Miyazaki's grand vision to put the countless millions into machines of wonder instead of war the perfect companion piece to my favorite Miyazaki film at the moment "The Wind Rises". A testament to a shift in consciousness in the man power behind mankind.
Sin una trama muy compleja, aborda aspectos importantes de las relaciones conflictivas y guerras entre naciones, con una construcción de metaforas, al mejor estilo de Hayao Miyazaki, refiriendose al mundo actual que nos rodea. Magia, belleza e impresionantes animaciones edifican un universo creado perfectamente, sin embargo con una atmósfera un tanto infantil para mi gusto crítico.
I tend to have trouble with films where magic is a non-issue. It affords filmmakers the ability to make things up as they go, and excuse glaring inconsistencies by changing the rules of the world on the fly. There are also weird tonal shifts and pacing issues that make "Howl" feel like a minor entry Miyazaki's canon. That should hardly suggest it isn't a pleasure to watch. Bale is excellent, as is Hishiashi's score.
Miyazaki's last masterpiece.
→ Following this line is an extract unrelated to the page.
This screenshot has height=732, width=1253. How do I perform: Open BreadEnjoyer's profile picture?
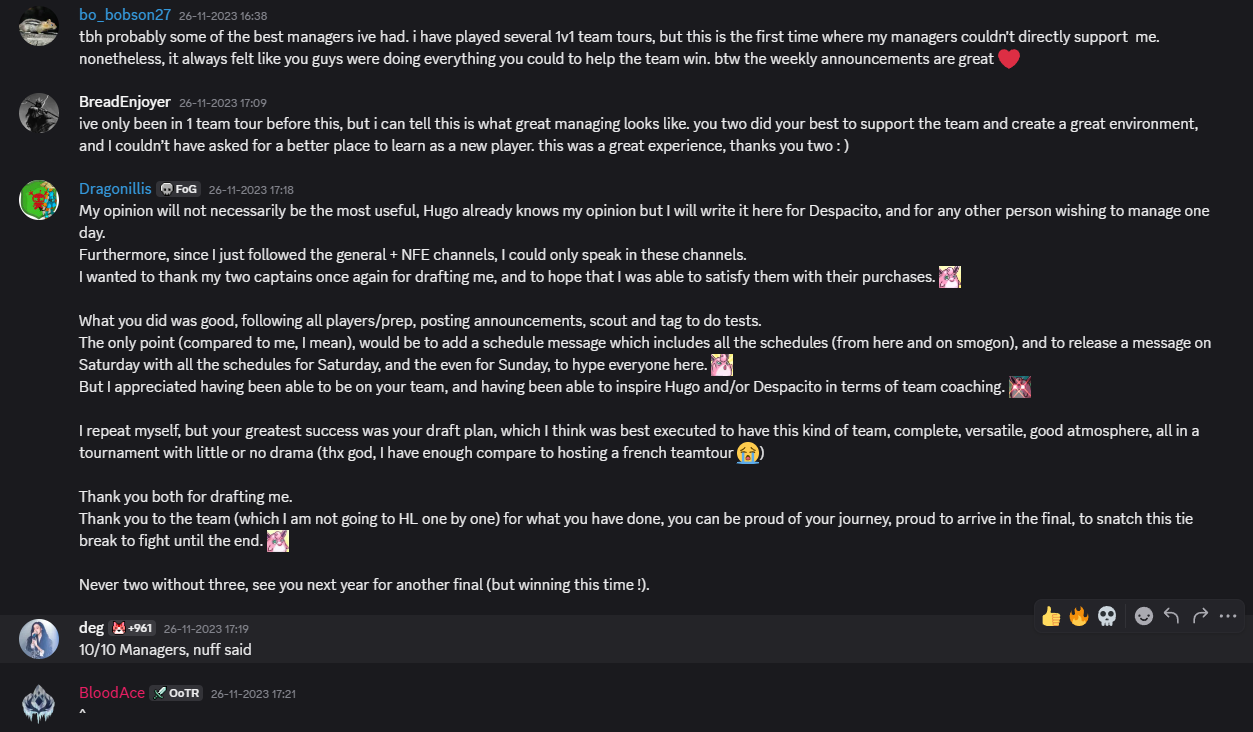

There were a few more films after this one, but for me 'Howl's Moving Castle' combines adventure, drama, comedy and fantasy with an wonderful female protagonist, beautiful scenery and sweet score. Forget about those princesses' castles, Howl's is the one you'd kill to live on.
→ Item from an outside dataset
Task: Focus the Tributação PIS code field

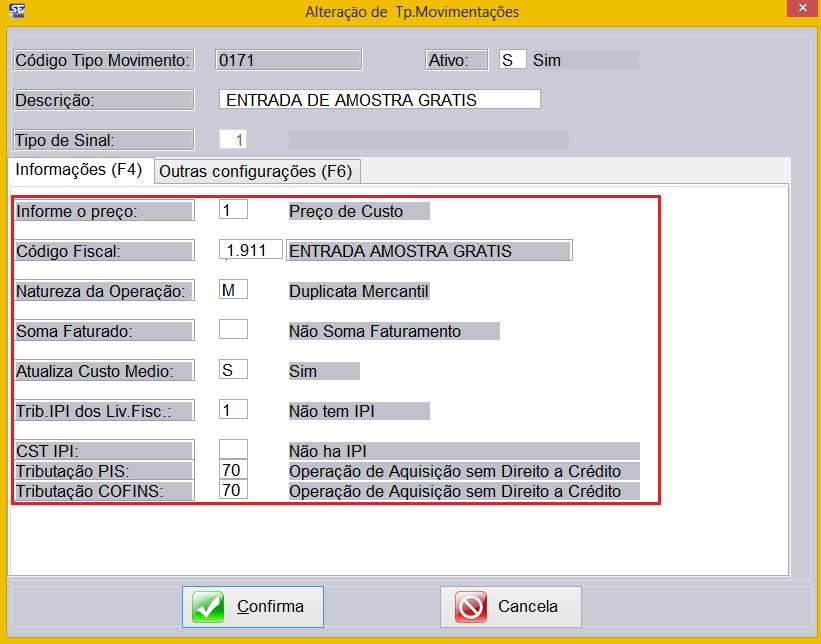Action: (x=233, y=471)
Such a visually and emotionally ravishing film. Miyazaki proves again he's more than just an "Asian Disney," with another magical tale that oozes with melancholy and delight. Just damn, this one left me completely speechless though. I love you, Miyazaki.
My first Miyazaki film, and I'm glad to say it lives up what I've long been hearing about his work. It has its flaws - including an incredibly disappointing, overly-convenient ending, but they can't detract too much from a film so full of imagination and inventiveness. Looking forward to seeing more Miyazaki, especially since I hear this isn't even one of his best.